Founded in 1995 by distinguished jazz scholar Robert G. O'Meally, JSG is a collective comprising more than 30 US-based and international members who convene annually to explore interdisciplinary approaches to studying jazz. JSG's community has included prolific jazz musicians, thinkers and scholars such as Amiri Baraka (writer and scholar), Albert Murray (literary critic and novelist), Max Roach (drummer and composer), Abbey Lincoln (vocalist and songwriter), Randy Weston (pianist and composer), and Geri Allen (pianist and composer) among others.
Over three decades, JSG has served as an incubator for seminal jazz biographies, oral histories, cultural criticism, and compositions, resulting in more than 25 publications and compositions created in collaboration with a host of renowned artists and scholars. Select titles born of this collective include: Epistrophies: Jazz and the Literary Imagination (Brent Hayes Edwards); Saxophone Colossus: The Life and Music of Sonny Rollins (Aidan Levy); Space Is the Place: The Lives and Times of Sun Ra (John Szwed); Jammin' at the Margins: Jazz and the American Cinema (Krin Gabbard); and Clawing at the Limits of Cool: Miles Davis, John Coltrane, and the Greatest Jazz Collaboration Ever (Farah J. Griffin and Salim Washington); among many others.

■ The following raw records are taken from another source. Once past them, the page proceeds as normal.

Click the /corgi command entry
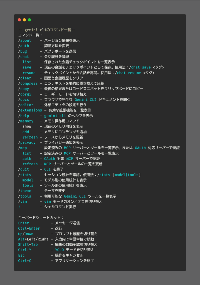The image size is (200, 285). (x=24, y=94)
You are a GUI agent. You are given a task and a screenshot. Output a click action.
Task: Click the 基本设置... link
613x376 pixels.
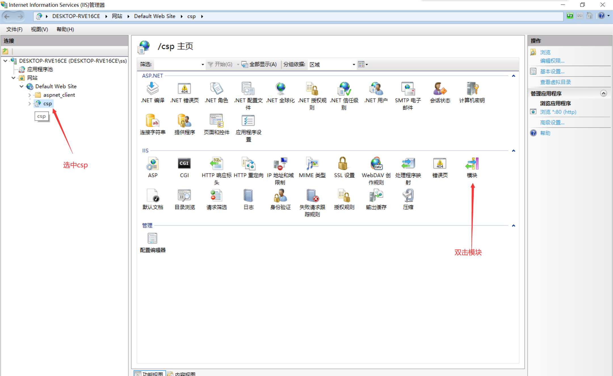(x=552, y=71)
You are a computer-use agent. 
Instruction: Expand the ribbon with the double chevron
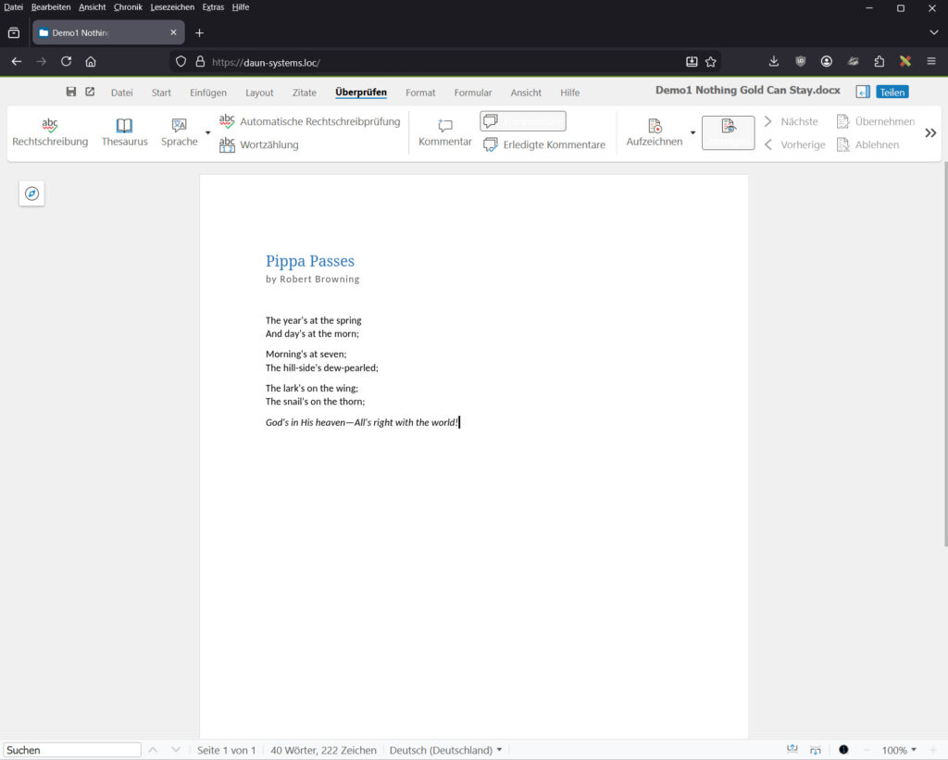930,132
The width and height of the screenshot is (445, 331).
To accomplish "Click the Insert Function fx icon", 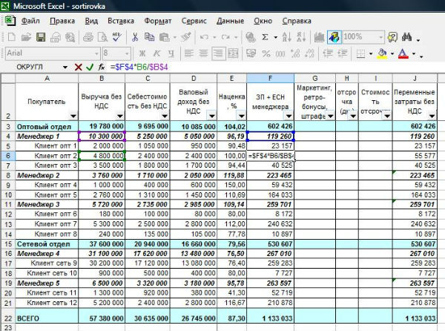I will pos(102,67).
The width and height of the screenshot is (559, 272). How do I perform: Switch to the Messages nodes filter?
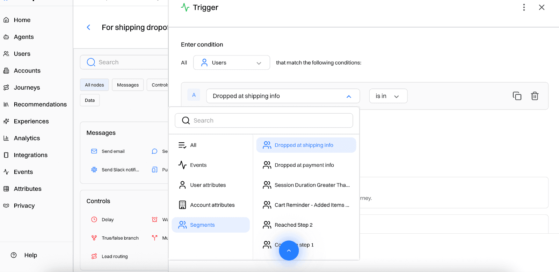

With Mellon's support and fiscal sponsorship from the Jazz Foundation of America, the Jazz Study Group will launch the Jazz Generations Initiative, co-designed by O'Meally in New York and pianist/composer, Courtney Bryan in New Orleans, to foster intergenerational dialogue and preserve jazz heritage - partially through oral history interviews conducted with celebrated jazz elders. The initiative will produce JSG's second anthology of essays and jazz historiography - Uptown Conversation: The New Jazz Studies, Vol. 2 (a follow up to the 2004 volume); work to make its rich collection of archival materials publicly accessible; and also establish Bamboula: Jazz Studies in Motion - a residency program to be based in New Orleans. Across both New York and New Orleans, the initiative will also partner with artist-run nonprofits and institutions through the Jazz Community Initiative, centering jazz artistry and scholarship within the communities that sustain the music.
"Jazz has always been about connection--between disciplines, between generations, between communities," said Robert O'Meally, founder of the Jazz Study Group. "With the Jazz Generations Initiative, co-led by composer Courtney Bryan and myself in partnership with the Mellon Foundation, we are creating a bridge between New York and New Orleans--a living network where artists and scholars can listen, learn, and carry forward the transformative stories and sounds of this music."
In addition to supporting work of JSG, Mellon is also announcing nearly $1M in support for essential regional organizations, including:
* Association for the Advancement of Creative Musicians (Chicago) - A renowned collective of composers and musicians that has nurtured generations of creative voices. This funding will bolster AACM's capacity to continue building community and providing vital platforms for experimentation and innovation in jazz.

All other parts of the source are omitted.